**Problem**
Show every line in the entries below where the word "Expand" appears.

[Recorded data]
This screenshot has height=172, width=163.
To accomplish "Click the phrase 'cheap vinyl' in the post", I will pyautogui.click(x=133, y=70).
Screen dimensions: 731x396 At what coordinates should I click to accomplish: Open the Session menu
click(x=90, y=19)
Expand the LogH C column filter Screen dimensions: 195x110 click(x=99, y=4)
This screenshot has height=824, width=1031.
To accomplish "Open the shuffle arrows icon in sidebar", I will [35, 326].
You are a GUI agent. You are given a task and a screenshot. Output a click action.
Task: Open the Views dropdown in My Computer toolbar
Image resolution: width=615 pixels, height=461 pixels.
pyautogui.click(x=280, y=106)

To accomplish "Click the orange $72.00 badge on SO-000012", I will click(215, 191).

* * *

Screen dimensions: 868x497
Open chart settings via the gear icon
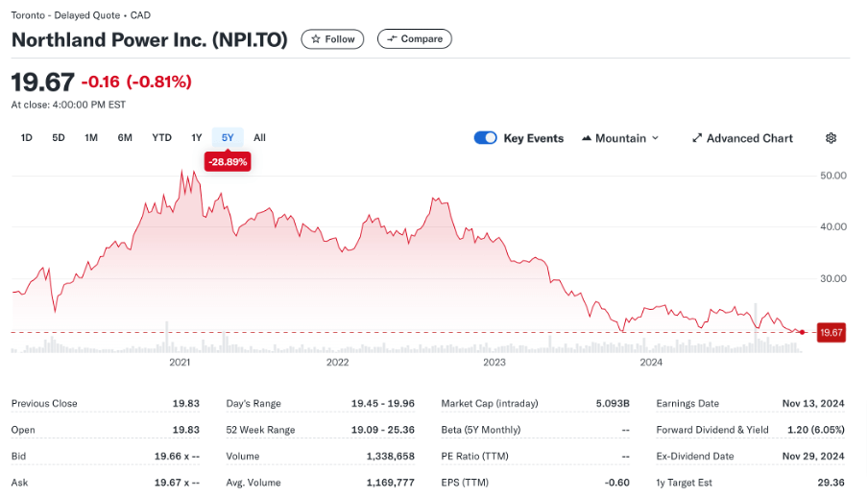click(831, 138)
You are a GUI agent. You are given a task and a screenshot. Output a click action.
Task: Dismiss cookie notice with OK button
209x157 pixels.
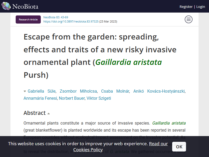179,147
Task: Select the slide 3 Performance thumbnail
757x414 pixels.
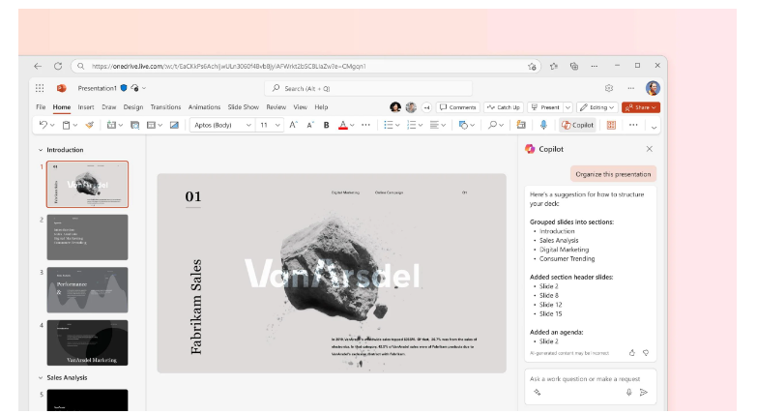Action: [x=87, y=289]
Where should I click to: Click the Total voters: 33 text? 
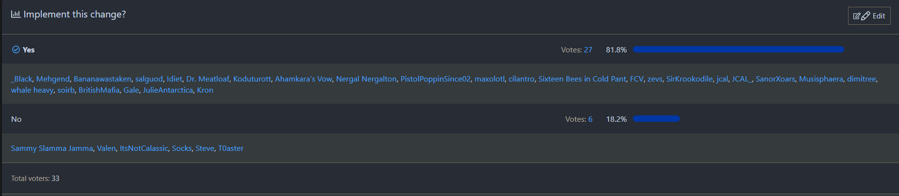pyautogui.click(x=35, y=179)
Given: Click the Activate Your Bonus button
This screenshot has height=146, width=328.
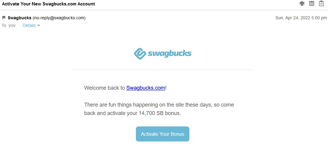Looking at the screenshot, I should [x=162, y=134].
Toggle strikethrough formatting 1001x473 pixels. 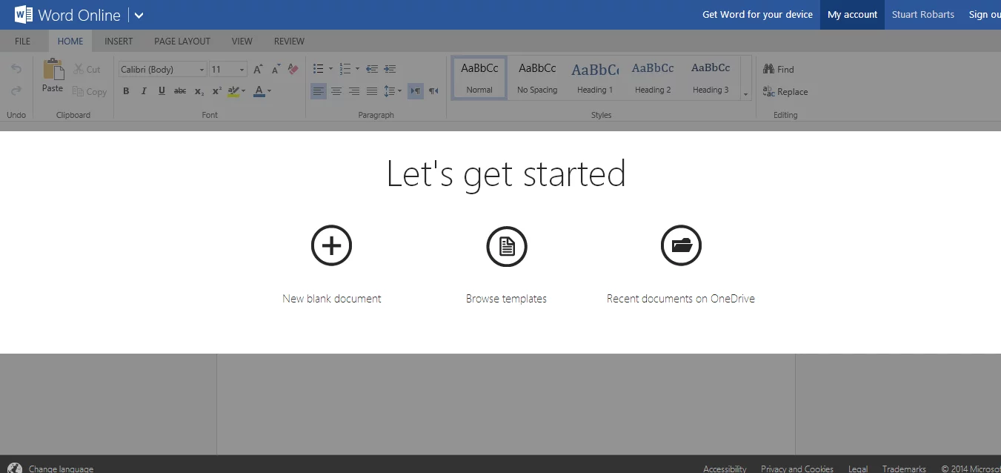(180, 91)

...

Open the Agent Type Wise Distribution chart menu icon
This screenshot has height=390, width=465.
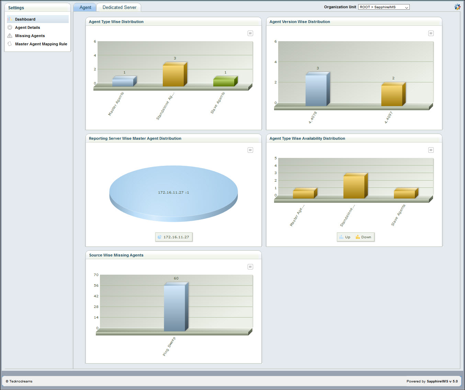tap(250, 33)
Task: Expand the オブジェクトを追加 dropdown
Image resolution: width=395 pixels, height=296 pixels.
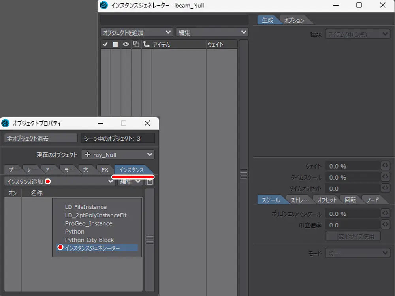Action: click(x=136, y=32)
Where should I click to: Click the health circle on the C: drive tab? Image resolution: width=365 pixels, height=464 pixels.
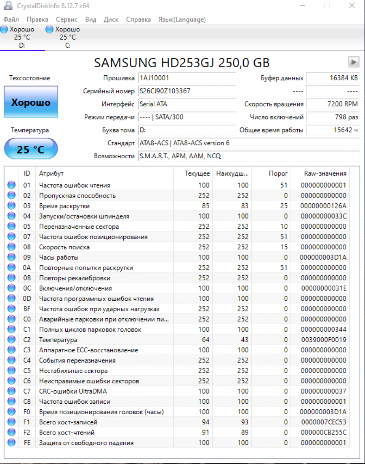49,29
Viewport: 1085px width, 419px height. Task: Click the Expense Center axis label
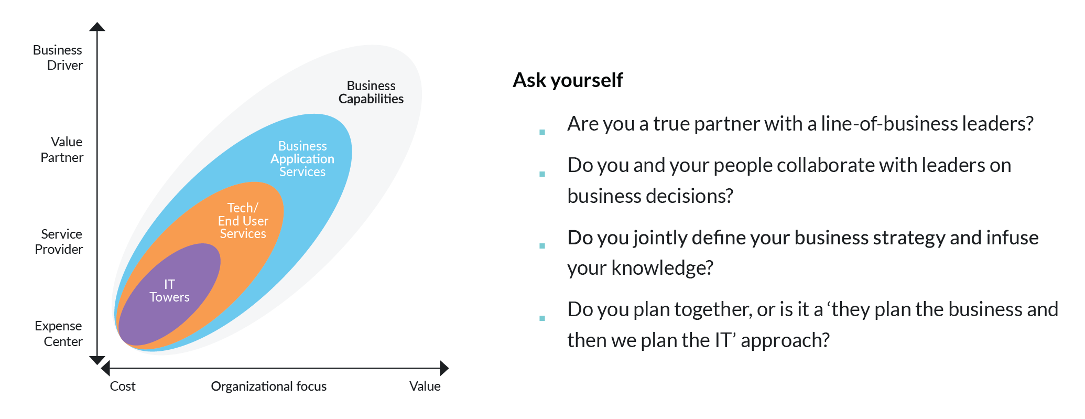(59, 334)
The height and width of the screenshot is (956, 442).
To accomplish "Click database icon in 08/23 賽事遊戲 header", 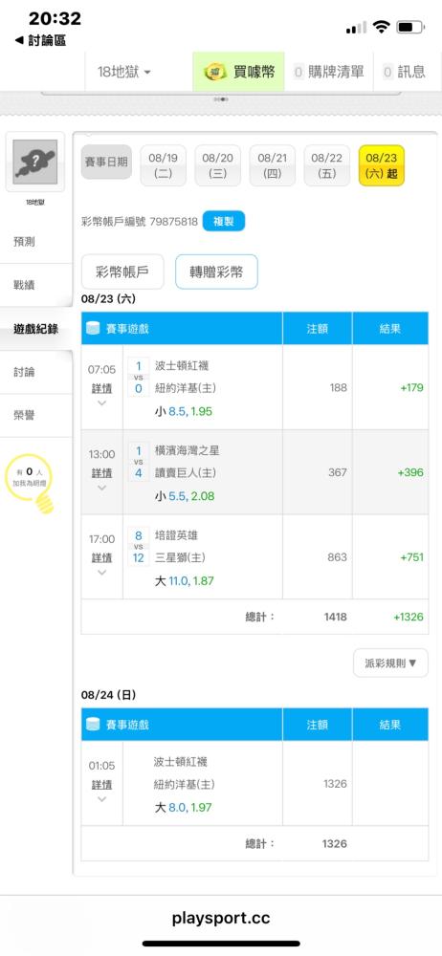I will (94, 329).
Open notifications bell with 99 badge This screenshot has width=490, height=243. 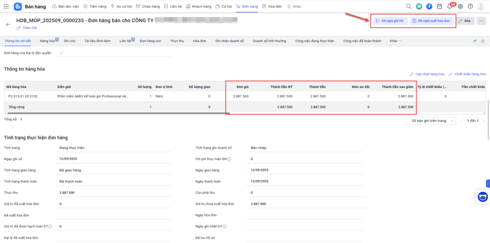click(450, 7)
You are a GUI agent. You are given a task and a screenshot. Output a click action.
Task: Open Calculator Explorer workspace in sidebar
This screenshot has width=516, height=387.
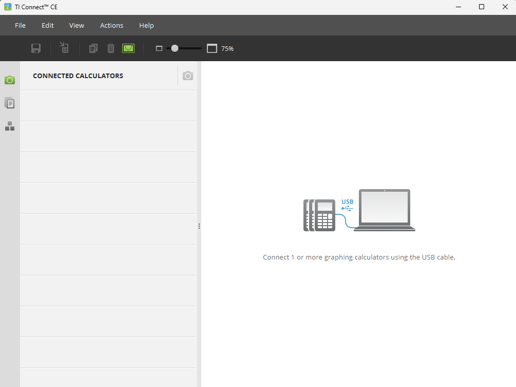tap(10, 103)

**Expected output**
Expand the LogH C column filter Screen dimensions: 195x110 click(x=99, y=4)
Task: Expand the オブジェクトを追加 dropdown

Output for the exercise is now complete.